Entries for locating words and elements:
------------

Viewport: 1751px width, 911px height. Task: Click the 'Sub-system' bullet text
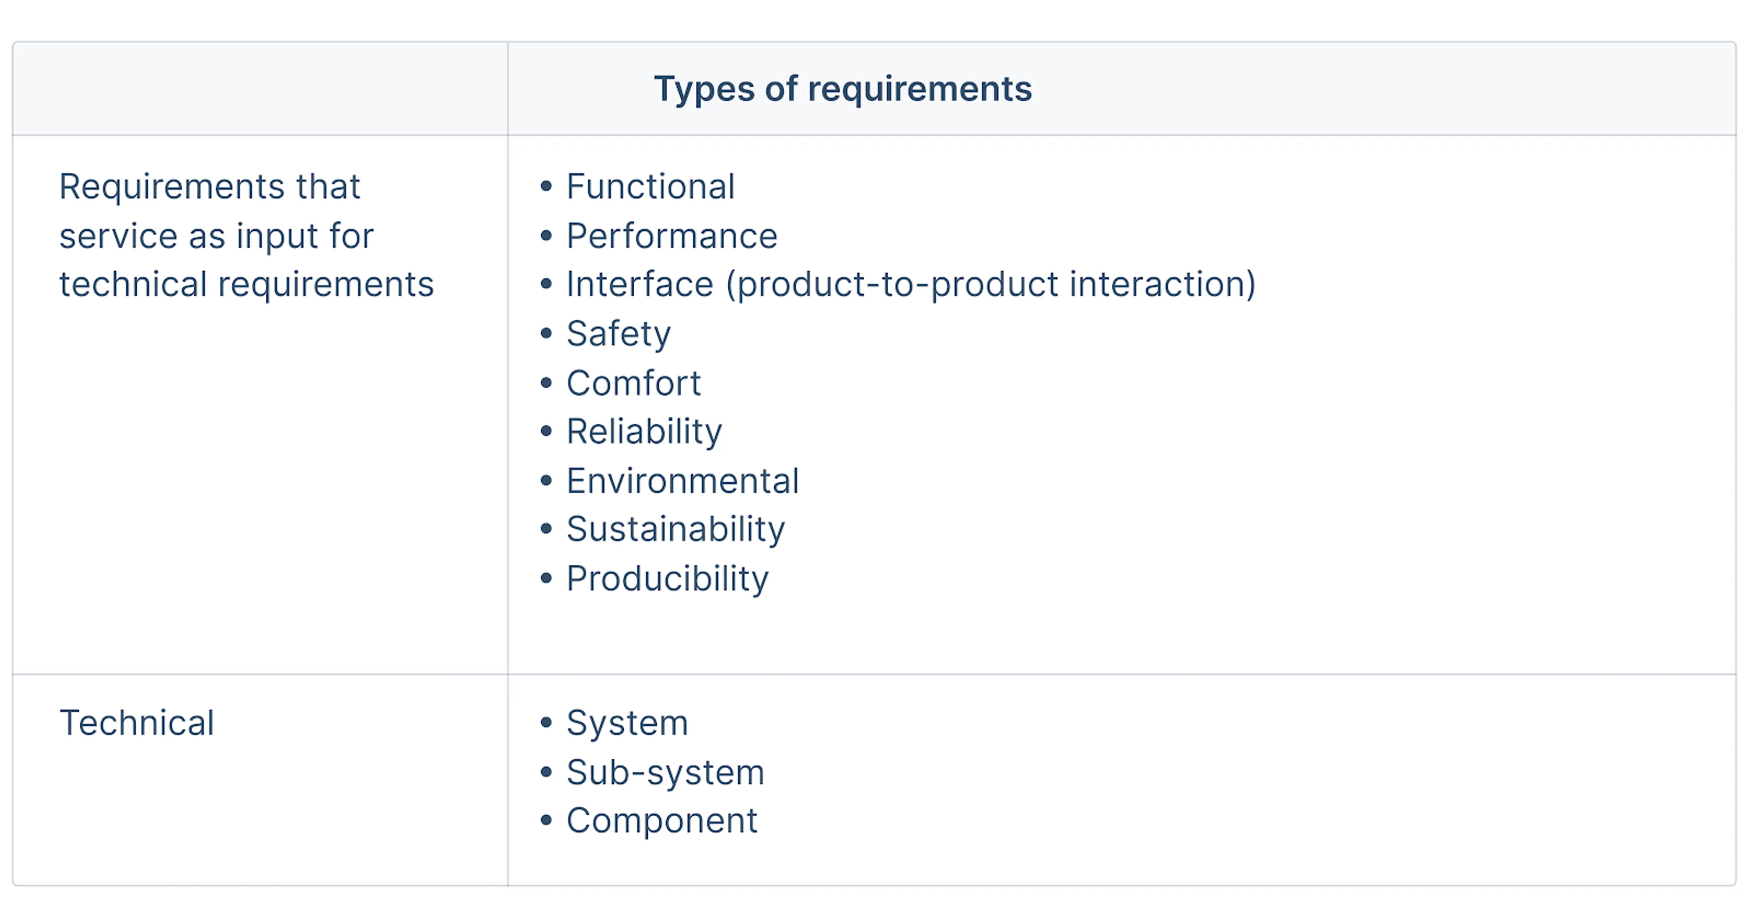[665, 772]
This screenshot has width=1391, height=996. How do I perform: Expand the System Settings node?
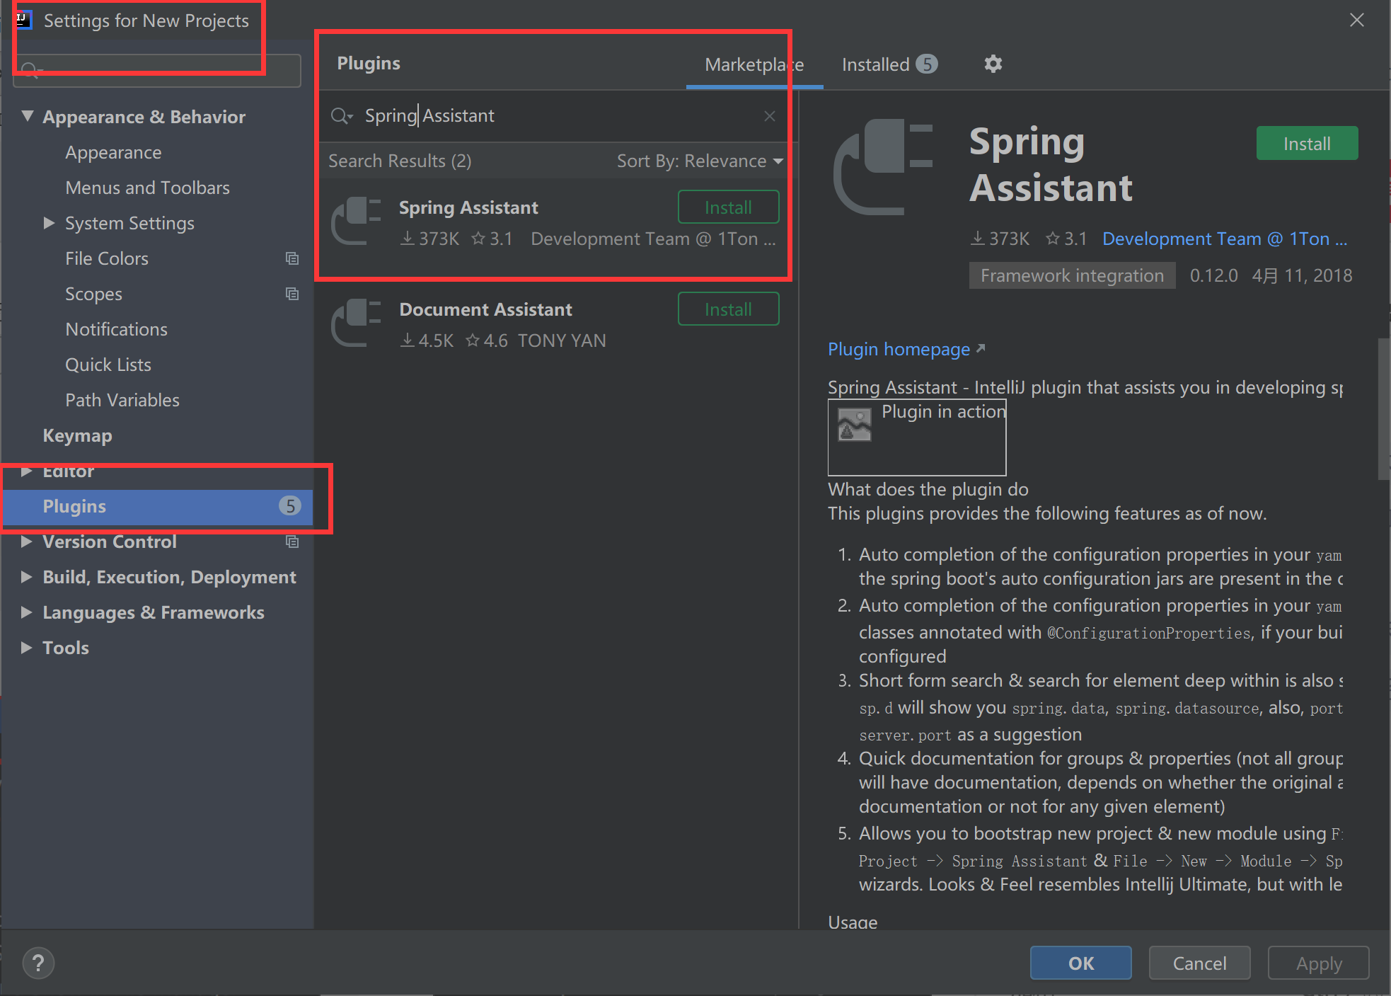point(49,223)
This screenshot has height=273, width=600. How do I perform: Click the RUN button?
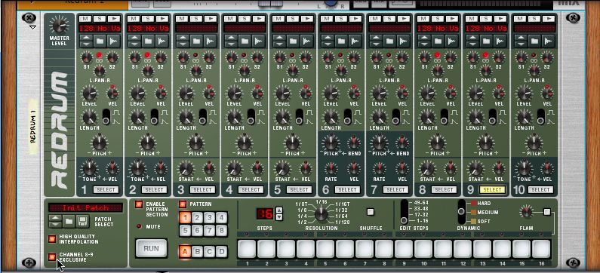pos(151,249)
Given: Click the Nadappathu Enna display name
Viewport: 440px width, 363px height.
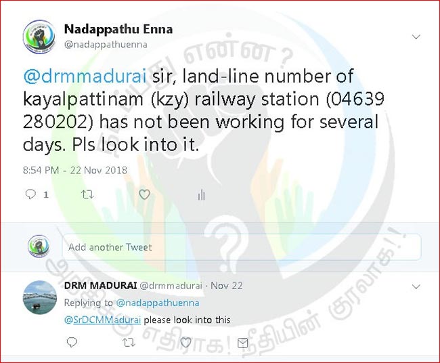Looking at the screenshot, I should click(x=118, y=29).
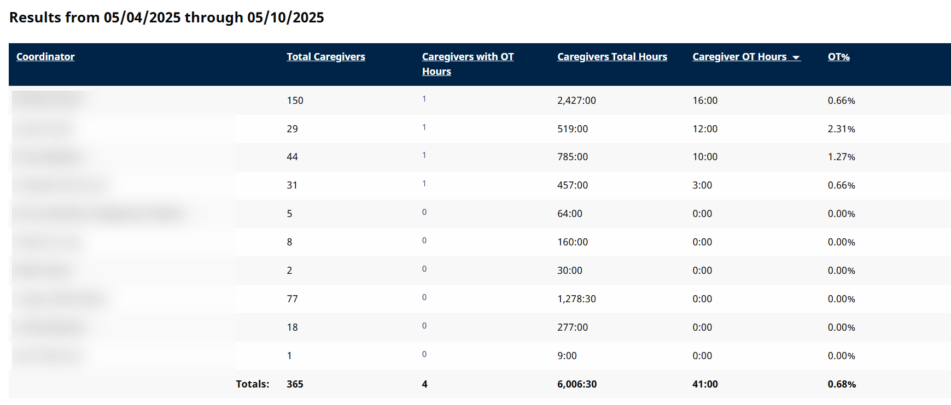Click the 41:00 total OT hours value

[x=705, y=384]
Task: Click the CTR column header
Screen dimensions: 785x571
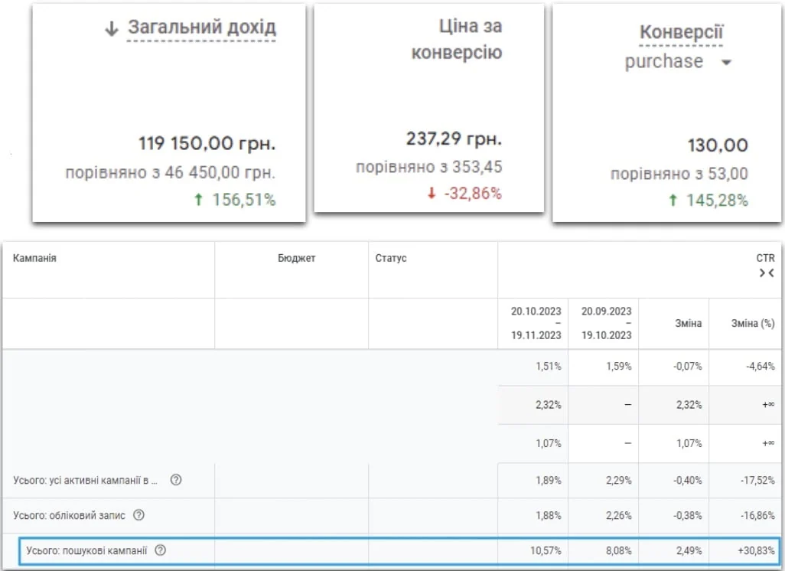Action: point(765,258)
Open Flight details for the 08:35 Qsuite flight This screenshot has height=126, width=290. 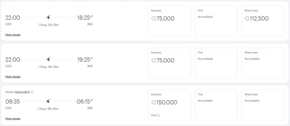pyautogui.click(x=13, y=119)
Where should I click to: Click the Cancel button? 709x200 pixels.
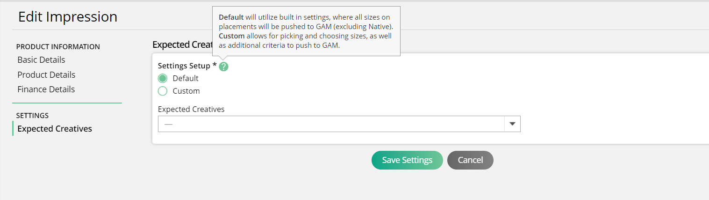click(x=470, y=160)
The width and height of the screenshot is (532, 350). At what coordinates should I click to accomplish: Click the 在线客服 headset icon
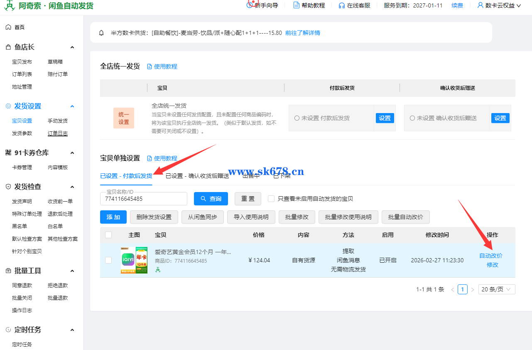[341, 5]
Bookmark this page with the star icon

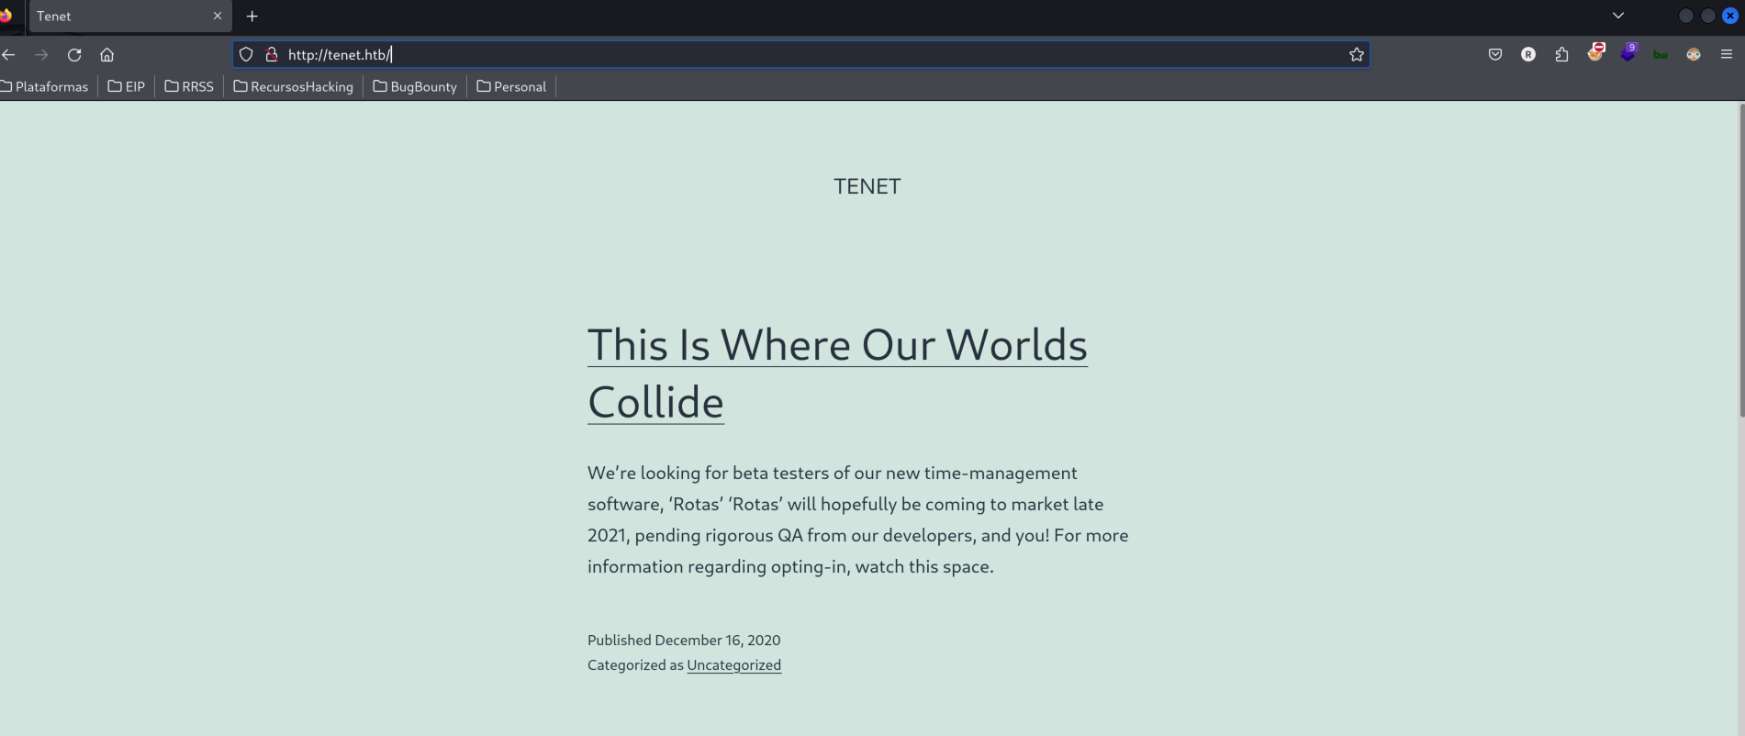[1356, 55]
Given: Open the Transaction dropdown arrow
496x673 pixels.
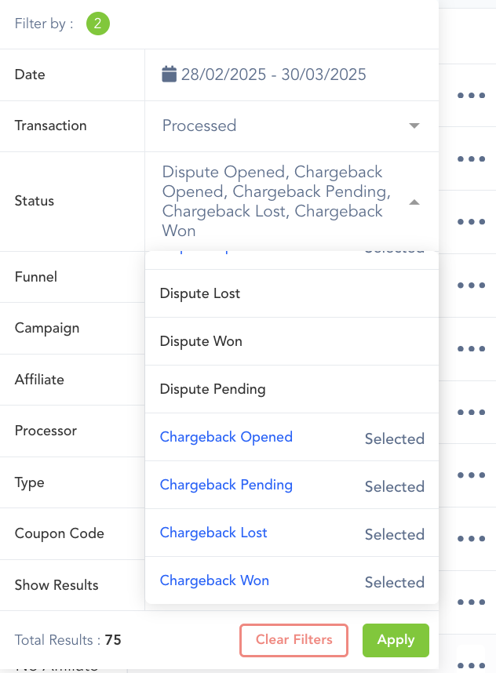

------------

Identify every row above that contains the string "perform", and copy each of those rows in full. Case counts, so match only that exact capitalization.

## RESPONSE TO THE EXERCISE
This screenshot has width=1391, height=996. How do I perform: Expand the System Settings node?
This screenshot has height=273, width=600. How do I perform: Click the RUN button?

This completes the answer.